Nosso principal problema é que não aprendemos, ainda, a viver em coletividade e zelar pelo bem-comum. A nós não nos pertence esta dimensão de maturidade social. Somos lenientes com o coletivo e com a depredação da coisa e patrimônio público. Não sabemos viver a democracia com as responsabilidades de assumir a conservação do patrimônio coletivo e do bem-comum.

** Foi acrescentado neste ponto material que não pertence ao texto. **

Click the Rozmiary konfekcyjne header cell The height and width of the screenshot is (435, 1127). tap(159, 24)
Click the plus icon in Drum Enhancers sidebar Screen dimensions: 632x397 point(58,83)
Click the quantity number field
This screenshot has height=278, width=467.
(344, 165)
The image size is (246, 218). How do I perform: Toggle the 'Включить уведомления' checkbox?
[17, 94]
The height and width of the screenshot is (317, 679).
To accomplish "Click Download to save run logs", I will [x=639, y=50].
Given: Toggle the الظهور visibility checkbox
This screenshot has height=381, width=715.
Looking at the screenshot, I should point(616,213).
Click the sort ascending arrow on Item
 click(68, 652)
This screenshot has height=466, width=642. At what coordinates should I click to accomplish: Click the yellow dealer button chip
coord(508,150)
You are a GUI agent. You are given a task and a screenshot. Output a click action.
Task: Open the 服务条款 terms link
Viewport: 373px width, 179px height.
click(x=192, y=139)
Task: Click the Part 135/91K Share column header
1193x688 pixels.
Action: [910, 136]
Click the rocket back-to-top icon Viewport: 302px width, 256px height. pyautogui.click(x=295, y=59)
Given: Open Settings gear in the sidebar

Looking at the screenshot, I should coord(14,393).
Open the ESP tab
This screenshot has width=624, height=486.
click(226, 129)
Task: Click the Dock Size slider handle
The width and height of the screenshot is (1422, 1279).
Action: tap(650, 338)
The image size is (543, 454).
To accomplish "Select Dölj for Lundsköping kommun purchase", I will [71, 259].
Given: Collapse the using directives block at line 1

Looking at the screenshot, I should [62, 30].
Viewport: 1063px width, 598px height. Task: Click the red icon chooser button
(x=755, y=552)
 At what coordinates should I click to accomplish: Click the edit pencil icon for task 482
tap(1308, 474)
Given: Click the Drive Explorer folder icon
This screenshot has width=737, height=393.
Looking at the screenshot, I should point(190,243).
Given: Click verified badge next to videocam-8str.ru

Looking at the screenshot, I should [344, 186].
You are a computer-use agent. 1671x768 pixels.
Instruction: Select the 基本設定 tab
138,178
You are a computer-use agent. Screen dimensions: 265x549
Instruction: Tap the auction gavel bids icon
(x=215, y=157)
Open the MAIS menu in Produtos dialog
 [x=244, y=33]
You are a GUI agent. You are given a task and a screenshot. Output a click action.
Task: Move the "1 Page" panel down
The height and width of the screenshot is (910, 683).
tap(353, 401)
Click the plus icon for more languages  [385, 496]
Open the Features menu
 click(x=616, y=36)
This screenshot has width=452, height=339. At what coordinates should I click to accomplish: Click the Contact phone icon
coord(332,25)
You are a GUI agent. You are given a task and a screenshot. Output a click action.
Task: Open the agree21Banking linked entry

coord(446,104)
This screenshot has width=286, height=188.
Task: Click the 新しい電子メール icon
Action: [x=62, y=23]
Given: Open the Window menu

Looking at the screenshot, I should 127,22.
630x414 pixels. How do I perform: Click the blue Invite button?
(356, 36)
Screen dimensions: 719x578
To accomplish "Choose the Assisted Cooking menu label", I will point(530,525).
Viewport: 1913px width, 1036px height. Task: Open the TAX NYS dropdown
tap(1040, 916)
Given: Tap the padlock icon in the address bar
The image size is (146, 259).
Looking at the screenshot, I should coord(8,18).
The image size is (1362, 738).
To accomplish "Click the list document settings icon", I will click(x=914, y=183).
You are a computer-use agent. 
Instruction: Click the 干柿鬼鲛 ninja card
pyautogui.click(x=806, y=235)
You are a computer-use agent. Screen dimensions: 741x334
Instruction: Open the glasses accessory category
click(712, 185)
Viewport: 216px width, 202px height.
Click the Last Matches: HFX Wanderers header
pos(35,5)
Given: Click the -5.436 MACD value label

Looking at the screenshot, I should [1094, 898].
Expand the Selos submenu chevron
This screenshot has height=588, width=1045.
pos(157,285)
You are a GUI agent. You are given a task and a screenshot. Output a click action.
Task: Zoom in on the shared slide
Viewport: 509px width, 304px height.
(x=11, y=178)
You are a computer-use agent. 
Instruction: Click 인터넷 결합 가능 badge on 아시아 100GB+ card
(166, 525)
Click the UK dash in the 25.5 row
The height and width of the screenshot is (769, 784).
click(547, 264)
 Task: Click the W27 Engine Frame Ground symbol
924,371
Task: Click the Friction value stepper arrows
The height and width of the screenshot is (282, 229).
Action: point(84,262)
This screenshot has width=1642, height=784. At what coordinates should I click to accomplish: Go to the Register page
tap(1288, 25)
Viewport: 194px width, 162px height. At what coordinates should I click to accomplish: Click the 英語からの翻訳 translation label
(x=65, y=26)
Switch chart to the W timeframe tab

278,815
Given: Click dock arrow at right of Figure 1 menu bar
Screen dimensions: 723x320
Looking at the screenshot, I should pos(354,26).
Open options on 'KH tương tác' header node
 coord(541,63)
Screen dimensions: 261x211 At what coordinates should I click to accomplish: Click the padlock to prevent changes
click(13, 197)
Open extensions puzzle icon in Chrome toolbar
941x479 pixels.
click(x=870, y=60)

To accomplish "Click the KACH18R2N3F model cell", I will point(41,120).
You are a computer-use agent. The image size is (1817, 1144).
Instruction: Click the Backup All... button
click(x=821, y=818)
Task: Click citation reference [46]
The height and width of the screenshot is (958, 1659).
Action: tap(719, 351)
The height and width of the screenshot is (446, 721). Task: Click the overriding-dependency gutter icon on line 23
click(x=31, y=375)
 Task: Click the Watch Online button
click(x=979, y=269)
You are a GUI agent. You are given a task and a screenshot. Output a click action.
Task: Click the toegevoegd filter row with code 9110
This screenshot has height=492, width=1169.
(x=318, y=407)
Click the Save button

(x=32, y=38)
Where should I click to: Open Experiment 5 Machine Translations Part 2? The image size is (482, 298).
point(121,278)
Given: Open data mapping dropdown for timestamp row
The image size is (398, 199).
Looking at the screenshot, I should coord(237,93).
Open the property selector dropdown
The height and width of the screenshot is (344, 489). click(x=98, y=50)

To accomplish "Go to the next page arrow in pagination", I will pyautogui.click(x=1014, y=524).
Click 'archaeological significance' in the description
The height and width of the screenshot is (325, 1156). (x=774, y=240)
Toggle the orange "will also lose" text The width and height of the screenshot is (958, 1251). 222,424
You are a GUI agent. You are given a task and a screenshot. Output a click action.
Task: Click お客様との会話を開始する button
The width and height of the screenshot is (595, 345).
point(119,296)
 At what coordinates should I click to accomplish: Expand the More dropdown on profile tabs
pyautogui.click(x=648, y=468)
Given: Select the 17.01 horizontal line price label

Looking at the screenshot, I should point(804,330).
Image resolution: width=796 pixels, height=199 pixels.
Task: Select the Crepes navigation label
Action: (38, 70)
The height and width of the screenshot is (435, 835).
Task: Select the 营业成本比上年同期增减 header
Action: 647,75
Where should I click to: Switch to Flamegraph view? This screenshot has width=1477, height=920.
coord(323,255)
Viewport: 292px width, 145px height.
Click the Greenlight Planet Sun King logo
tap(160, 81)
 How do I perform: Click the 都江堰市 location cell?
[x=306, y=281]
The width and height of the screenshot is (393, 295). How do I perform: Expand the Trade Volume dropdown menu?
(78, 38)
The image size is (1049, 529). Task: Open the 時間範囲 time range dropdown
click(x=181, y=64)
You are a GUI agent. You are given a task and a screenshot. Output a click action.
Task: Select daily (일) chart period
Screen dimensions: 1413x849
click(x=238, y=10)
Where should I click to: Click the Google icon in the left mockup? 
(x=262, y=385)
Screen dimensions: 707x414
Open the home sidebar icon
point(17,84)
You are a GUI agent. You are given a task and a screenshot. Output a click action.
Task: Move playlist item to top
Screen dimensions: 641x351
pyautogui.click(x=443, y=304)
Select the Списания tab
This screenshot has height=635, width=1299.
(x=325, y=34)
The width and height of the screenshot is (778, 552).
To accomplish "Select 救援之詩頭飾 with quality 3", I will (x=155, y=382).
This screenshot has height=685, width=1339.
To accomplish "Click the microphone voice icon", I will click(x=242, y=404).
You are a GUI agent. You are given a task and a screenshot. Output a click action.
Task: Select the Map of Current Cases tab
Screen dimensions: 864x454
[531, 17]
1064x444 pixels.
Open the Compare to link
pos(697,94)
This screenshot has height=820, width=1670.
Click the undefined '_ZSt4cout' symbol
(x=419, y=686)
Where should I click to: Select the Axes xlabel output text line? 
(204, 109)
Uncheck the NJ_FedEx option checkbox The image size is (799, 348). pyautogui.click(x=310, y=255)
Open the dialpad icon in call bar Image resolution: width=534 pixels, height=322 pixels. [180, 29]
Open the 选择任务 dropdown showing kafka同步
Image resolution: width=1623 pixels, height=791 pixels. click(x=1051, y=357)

Enfim amigos, quando vejo "as águas de Março" chegarem anunciando o fim do verão vejo uma "crônica da morte anunciada. Ano após ano e  nada muda, a não ser a nova leva de cidadãos politicamente-consciente metendo o pau nos governantes.
______

8 comentários:

  1. TUDO ISSO AGRAVADO PELO NÚMERO EXCESSIVO DE HABITANTES NUMA ÁREA FÍSICA QUE NÃO SUPORTA MAIS TANTA GENTE.
    MUITOS ÓRGÃOS FEDERAIS E ESTADUAIS PODERIAM SER TRANSFERIDOS PARA OUTROS CENTROS A FIM DE AMENIZAR ESSE PROBLEMA.
    POR QUE TANTOS ÓRGÃOS MILITARES NO RJ? QUESTÃO DE SEGURANÇA? DO QUE?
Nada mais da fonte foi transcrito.